Compte tenu du volume de données toujours croissant que permettent d’acquérir les sondeurs multifaisceau, surtout par très petits fonds, cette étape de validation fait l’objet de nombreuses recherches. Les objectifs visés sont de réduire les temps de traitement, d’utiliser des critères objectifs de validation, et de garantir la traçabilité du processus. À cette fin, les chercheurs d’ENSTA Bretagne ont développé un algorithme de validation automatique des données bathymétriques. Les sondes aberrantes sont détectées automatiquement en modélisant localement les reliefs par des surfaces mathématiques particulières (surface polynomiale sur des quadtrees).

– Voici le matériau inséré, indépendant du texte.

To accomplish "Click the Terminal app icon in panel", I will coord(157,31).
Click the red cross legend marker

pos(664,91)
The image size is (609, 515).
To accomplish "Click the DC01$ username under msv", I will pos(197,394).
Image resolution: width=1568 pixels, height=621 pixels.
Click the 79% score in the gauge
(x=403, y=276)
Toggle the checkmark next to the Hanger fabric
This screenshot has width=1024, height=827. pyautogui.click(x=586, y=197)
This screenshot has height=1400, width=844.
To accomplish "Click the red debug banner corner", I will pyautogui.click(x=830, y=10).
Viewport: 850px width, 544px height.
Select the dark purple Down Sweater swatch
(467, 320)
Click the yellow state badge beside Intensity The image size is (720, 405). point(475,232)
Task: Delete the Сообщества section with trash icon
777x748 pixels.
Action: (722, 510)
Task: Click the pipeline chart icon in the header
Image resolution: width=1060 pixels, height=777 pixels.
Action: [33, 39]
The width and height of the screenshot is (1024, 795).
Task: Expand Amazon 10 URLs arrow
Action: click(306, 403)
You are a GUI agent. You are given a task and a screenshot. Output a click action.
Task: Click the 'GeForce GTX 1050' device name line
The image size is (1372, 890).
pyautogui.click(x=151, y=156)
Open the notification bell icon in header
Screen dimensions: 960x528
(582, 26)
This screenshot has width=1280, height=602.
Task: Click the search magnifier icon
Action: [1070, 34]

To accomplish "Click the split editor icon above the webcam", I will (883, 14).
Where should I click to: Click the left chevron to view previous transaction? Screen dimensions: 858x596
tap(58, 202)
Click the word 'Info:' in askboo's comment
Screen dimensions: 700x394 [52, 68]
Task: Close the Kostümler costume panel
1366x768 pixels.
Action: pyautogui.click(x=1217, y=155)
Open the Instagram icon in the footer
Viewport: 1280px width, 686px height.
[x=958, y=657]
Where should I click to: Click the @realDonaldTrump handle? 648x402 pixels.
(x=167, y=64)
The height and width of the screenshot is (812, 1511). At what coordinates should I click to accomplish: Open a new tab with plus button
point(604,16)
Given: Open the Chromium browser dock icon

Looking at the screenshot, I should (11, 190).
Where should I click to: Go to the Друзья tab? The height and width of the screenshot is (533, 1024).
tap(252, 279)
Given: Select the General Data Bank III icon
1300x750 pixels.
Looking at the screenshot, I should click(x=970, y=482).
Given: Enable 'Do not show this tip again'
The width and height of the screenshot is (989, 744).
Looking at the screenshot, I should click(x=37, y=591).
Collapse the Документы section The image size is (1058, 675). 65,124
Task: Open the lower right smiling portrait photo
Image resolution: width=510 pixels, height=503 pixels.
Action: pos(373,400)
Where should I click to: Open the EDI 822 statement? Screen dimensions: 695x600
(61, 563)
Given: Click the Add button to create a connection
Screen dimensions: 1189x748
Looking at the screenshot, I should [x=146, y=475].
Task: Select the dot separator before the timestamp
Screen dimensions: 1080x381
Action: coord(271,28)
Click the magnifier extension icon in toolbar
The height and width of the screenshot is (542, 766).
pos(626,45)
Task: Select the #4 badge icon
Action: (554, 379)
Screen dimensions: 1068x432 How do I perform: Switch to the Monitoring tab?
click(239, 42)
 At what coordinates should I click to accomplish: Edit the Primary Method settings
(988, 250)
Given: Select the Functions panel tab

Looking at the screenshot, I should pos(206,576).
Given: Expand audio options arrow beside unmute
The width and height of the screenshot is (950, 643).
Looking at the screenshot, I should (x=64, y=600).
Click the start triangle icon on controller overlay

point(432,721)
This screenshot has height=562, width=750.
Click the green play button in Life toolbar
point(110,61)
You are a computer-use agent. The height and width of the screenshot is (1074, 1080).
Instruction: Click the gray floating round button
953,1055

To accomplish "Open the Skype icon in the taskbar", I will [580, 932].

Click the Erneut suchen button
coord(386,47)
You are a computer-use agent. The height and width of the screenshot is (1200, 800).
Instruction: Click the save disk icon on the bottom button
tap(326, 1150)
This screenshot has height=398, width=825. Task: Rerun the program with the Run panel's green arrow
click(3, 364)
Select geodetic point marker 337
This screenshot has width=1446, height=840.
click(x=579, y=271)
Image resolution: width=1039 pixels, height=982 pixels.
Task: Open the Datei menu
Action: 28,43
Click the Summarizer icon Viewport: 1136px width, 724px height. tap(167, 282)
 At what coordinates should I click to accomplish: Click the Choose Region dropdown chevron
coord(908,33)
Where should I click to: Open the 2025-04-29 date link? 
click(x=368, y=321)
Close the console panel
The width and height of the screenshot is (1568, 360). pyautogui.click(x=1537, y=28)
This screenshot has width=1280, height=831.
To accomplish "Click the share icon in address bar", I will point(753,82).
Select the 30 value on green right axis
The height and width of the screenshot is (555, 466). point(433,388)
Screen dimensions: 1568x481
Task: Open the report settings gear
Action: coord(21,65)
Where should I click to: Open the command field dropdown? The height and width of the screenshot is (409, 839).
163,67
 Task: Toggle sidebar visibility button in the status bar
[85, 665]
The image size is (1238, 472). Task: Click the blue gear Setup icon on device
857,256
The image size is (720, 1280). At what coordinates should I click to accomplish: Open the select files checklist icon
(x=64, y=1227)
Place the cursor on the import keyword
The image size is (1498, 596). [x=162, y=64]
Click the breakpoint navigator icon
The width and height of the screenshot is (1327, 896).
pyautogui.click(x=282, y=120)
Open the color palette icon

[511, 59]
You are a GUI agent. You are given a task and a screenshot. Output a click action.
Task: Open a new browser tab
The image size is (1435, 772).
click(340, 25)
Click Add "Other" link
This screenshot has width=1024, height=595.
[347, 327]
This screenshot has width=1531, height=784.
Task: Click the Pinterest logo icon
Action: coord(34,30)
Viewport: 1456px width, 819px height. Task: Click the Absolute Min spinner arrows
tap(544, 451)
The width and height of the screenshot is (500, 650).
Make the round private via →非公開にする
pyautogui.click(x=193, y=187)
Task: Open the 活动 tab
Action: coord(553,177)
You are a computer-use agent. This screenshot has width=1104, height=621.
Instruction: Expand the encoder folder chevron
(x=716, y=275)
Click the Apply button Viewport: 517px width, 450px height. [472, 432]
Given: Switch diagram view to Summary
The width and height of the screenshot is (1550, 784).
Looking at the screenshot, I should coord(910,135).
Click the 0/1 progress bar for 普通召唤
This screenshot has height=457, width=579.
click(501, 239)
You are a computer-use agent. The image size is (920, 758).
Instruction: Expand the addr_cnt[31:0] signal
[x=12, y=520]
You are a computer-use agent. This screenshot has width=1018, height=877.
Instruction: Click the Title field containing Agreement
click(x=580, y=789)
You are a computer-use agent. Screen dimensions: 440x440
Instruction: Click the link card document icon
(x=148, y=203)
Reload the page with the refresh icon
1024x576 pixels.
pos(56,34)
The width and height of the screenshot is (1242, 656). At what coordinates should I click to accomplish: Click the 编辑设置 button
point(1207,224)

Le critère de construction du modèle global du fond marin prend en compte les caractéristiques des données (dispersion des mesures liée à l’acquisition) et l’objectif des traitements (identification des objets présents sur le fond). On dispose à l’issue de cette étape d’un lot de sondes validées, d’un MNT construit à partir des sondes valides ainsi que d’une carte de confiance présentant la synthèse des traitements réalisés par l’algorithme.

Distinguer l’épave sur le fond marin et y retrouver des objets

À première vue, un MNT représente uniquement la profondeur d’une zone marine. Mais, si l’on y regarde de plus près, l’information contenue dans un MNT est bien plus riche de sens. En extraire les structures pertinentes pour les analyser en décrivant leurs propriétés métriques, géométriques et topologiques est un domaine de recherche très actif. La diversité des approches proposées s’explique là encore par la spécificité des données et les objectifs visés. Dans le cas du Cobetas, l’approche par surfaces de tendance ou surfaces osculatoires permet de séparer automatiquement le fond de l’épave puis d’extraire les objets encore présents sur le pont de l’épave.

Pour aller plus loin…

Une autre campagne d’exploration et d’archéologie sous-marine va reprendre cet été en rade de Brest, pilotée par le DRASSM avec l’appui des ingénieurs et chercheurs de l’ENSTA Bretagne et des technologies les plus innovantes. Cette fois l’enjeu est de retrouver une épave, celle de La Cordelière, coulée le 10 août 1512 dans le vaste espace maritime au large de Brest. Chaque indice compte !


Ces campagnes d’exploration et beaucoup d’autres feront l’objet de présentations de l’équipe de recherche ENSTA Bretagne (hydrographes, acousticiens, roboticiens) à l’exposition « La Mer XXL » du 29/06 au 10/07 au parc des expositions de Nantes.